The new strategy was to find people who carried out non-commercial file sharing online, send them letters where they were informed the antipirates had proof (screen dumps) of their illegal activities and they were going to be sued for a lot of money (usually DKK 60,000-250,000 or $10,000-$45,000). But the lawsuit could be avoided if one signed a paper admitting copyright crime and agreed to pay half the money. Some of the letters were sent out right before holiday periods so the victims didn't have time to find legal help before the 'special offer' expired. In this way costly trials were avoided. And the antipirates didn't pursue matters anyway even if the victims refused to cooperate and pay.
They changed their strategy again in 2004. One of the problems was that people began to realise nothing would happen if they ignored the IFPI. So they started a couple of court cases to prove everybody wrong. At the same time they sent out a new and bigger batch of threatening letters - but this time demanding a bit less money (average ~$15,000).
And they won their cases. They won the first case because the defendant never turned up in court. They won the second case because the defendant pleaded guilty. Screen dumps were never used as evidence - not in any of the cases. Yet in letters the antipirates sent out to further victims they lied and said the screen dumps had been accepted as legal evidence.
I'm guessing this group of legal vultures have collected at least DKK $30-50 million ($5.4 million - $8.9 million) from thousands of Danes who've been afraid of having to pay more if things went to trial. (We don't have any exact figures because the IFPI are keeping them secret.) No artist has ever seen any of this money - it's all been made to disappear in the form of 'legal fees' and 'costs for technical consultations'.
Thankfully a few people were brave enough to follow through on the legal process. And now this past autumn we had a number of cases where it's been decided that screen dumps as a form of evidence are not enough to win a trial.
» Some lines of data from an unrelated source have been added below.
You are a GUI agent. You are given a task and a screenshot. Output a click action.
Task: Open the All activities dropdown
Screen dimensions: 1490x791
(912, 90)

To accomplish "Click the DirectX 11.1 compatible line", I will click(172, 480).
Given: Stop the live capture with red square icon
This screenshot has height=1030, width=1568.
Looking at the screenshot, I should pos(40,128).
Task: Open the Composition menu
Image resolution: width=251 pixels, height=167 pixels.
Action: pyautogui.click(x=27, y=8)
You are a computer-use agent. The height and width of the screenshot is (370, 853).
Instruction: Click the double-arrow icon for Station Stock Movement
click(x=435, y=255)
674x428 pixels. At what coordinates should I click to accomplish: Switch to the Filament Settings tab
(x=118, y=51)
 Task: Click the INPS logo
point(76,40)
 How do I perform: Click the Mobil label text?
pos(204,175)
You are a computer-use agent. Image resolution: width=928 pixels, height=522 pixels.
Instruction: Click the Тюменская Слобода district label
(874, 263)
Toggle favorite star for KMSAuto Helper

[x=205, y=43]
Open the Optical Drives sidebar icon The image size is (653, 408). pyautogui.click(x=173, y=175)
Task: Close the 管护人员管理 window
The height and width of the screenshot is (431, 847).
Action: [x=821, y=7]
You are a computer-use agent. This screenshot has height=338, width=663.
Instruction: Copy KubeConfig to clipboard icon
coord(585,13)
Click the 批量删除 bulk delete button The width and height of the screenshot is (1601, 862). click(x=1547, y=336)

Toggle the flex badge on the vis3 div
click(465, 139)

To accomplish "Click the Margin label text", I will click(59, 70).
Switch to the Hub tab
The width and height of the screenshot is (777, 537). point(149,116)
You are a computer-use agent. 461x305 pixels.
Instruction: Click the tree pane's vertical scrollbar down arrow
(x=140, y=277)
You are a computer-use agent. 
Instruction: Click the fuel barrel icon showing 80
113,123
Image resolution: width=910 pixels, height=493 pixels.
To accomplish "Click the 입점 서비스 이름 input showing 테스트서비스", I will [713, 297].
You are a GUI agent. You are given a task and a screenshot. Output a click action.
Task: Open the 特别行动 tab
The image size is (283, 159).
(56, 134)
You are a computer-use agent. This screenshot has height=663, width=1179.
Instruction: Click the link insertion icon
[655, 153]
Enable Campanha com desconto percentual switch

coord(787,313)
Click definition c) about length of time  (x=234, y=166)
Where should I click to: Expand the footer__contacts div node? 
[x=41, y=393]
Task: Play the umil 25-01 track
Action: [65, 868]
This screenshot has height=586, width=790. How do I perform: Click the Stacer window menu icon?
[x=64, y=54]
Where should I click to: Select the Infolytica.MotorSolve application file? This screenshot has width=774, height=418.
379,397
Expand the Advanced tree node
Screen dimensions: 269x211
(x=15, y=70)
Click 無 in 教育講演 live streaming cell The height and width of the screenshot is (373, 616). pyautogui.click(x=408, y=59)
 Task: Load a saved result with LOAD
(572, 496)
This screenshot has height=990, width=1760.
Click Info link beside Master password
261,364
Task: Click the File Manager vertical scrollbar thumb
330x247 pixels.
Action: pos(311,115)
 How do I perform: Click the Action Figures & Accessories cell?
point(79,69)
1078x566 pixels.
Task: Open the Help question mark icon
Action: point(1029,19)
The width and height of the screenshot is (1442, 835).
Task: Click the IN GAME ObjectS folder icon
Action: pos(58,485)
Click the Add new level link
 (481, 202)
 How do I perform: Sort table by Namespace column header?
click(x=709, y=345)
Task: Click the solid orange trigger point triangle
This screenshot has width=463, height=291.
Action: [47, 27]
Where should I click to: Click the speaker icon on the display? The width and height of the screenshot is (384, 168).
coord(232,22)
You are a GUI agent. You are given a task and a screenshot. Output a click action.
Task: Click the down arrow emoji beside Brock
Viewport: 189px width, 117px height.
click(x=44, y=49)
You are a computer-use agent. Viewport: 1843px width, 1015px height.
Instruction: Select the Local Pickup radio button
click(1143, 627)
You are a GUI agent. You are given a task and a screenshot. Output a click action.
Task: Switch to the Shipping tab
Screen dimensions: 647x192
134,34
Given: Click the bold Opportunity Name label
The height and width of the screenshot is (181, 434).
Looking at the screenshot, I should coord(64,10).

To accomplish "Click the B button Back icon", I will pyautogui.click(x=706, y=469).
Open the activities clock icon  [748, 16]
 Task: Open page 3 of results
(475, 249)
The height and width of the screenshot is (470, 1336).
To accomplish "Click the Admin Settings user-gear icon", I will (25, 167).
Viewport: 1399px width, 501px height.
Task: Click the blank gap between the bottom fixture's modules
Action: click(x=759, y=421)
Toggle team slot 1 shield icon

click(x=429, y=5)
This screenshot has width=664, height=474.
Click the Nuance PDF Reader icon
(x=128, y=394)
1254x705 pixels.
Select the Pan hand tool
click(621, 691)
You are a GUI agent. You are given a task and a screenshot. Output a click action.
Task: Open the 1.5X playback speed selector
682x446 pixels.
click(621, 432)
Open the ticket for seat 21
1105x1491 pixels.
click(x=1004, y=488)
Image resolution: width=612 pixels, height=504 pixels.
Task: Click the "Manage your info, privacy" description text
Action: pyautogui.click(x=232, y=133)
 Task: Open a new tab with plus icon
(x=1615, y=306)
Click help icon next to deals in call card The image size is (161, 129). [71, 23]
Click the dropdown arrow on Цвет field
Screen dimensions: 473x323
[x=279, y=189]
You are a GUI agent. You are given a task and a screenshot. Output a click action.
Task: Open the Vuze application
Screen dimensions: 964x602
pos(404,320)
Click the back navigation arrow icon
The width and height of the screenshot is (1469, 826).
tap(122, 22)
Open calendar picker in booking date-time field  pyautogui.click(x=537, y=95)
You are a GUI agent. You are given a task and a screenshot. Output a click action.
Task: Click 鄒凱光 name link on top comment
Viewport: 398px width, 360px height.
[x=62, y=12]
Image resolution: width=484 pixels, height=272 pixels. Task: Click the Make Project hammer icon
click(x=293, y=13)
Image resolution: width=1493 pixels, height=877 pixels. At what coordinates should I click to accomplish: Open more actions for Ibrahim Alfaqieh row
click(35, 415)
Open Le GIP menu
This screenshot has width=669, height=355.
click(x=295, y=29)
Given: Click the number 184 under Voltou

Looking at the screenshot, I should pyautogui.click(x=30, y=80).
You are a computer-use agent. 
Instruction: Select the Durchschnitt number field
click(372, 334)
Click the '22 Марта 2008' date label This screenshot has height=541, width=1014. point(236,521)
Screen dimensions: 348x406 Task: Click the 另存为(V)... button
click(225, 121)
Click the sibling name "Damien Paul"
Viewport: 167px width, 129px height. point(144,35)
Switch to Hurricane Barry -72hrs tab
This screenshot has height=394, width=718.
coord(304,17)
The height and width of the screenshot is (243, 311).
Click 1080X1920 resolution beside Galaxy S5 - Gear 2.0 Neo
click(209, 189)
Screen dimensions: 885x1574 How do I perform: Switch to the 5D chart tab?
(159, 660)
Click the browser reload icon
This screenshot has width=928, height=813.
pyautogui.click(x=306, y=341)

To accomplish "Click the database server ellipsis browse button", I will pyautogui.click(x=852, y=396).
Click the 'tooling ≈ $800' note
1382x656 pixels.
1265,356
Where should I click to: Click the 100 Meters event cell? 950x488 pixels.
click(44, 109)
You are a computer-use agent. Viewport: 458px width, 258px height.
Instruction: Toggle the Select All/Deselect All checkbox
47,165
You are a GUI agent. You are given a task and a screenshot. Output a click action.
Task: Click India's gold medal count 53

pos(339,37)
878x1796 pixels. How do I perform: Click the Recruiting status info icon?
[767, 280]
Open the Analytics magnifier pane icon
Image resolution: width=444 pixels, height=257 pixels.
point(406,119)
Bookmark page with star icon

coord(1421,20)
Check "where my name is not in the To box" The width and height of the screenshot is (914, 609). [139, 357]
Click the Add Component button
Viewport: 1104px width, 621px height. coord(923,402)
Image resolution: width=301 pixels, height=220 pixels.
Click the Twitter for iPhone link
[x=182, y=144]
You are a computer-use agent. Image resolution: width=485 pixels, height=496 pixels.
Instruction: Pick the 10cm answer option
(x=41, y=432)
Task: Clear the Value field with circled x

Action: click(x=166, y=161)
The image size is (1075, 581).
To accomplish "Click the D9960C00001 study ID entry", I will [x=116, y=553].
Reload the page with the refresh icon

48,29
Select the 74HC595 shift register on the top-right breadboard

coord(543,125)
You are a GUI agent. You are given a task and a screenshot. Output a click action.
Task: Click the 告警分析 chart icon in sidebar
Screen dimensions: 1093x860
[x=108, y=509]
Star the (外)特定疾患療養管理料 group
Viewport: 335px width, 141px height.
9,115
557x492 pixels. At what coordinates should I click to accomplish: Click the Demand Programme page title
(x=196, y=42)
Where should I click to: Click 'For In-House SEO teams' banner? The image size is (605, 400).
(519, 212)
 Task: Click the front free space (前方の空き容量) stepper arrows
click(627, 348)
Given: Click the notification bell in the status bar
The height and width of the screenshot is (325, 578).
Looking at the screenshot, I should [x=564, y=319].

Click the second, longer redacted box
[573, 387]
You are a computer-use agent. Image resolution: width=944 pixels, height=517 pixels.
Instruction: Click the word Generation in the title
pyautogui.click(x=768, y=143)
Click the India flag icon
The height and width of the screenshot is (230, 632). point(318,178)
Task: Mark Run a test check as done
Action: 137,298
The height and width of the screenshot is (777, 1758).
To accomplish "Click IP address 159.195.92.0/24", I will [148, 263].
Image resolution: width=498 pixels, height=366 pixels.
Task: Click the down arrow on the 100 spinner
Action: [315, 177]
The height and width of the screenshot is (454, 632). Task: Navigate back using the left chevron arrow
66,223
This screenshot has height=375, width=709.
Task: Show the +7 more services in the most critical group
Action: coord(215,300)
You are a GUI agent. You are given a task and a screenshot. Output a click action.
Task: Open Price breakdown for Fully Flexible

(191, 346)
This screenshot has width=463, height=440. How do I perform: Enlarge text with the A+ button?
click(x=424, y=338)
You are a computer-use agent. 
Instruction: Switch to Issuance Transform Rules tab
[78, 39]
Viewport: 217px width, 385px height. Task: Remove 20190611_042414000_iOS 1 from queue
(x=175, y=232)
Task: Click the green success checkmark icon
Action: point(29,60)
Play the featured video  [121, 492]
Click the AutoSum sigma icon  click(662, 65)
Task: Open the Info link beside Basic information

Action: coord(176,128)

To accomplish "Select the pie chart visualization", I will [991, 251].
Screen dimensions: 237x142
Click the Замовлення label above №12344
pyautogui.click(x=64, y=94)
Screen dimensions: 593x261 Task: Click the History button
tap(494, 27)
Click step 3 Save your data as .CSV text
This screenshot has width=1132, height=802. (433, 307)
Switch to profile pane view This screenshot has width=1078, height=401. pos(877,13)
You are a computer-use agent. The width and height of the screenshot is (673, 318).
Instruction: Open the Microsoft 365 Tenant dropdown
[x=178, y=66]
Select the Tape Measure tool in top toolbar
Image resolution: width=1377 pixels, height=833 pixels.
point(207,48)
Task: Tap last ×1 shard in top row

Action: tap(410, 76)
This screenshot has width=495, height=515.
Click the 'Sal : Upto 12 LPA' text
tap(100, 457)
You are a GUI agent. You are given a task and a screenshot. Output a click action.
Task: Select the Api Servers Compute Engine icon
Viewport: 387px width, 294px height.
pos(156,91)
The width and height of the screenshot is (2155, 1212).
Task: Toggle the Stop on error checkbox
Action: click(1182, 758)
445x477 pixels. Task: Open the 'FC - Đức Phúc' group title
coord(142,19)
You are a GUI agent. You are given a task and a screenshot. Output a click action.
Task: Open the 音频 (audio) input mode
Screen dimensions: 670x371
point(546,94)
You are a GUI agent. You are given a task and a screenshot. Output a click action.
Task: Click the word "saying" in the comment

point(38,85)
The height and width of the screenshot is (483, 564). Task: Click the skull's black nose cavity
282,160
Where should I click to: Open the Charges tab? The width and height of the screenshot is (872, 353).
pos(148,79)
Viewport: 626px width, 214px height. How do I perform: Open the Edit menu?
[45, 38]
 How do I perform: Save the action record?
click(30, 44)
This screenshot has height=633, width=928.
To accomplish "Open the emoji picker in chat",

Even if screen dumps are to be used the solicitors cannot prove that the owners of the Internet connections are the same people who've perpetrated the alleged copyright crime.
It took almost eight years, a suicide, and thousands of panicky Danes who paid millions they never needed to pay. But we finally have a legal precedent that states that one cannot determine who has committed a copyright crime with the sole help of an IP address.
Keep in mind that the Danish and Swedish laws are remarkably similar. If you don't want the same law in Sweden I'd like to ask: how many suicides, illegal payments, and ruined lives do you need before you too get your legal precedent?
- Ole Husgaard
Translated from the Danish by Marie Andersson.
I just want to point out the Swedish law is almost a pure translation of the Danish one. That's how similar they are. And this behaviour by the IFPI and the antipirates and their local franchises can be seen in every country with similar legislation. There's nothing to indicate things will be different in Sweden. The politicians who want this law cannot claim they didn't know how things would turn out - they know exactly what they're getting us into.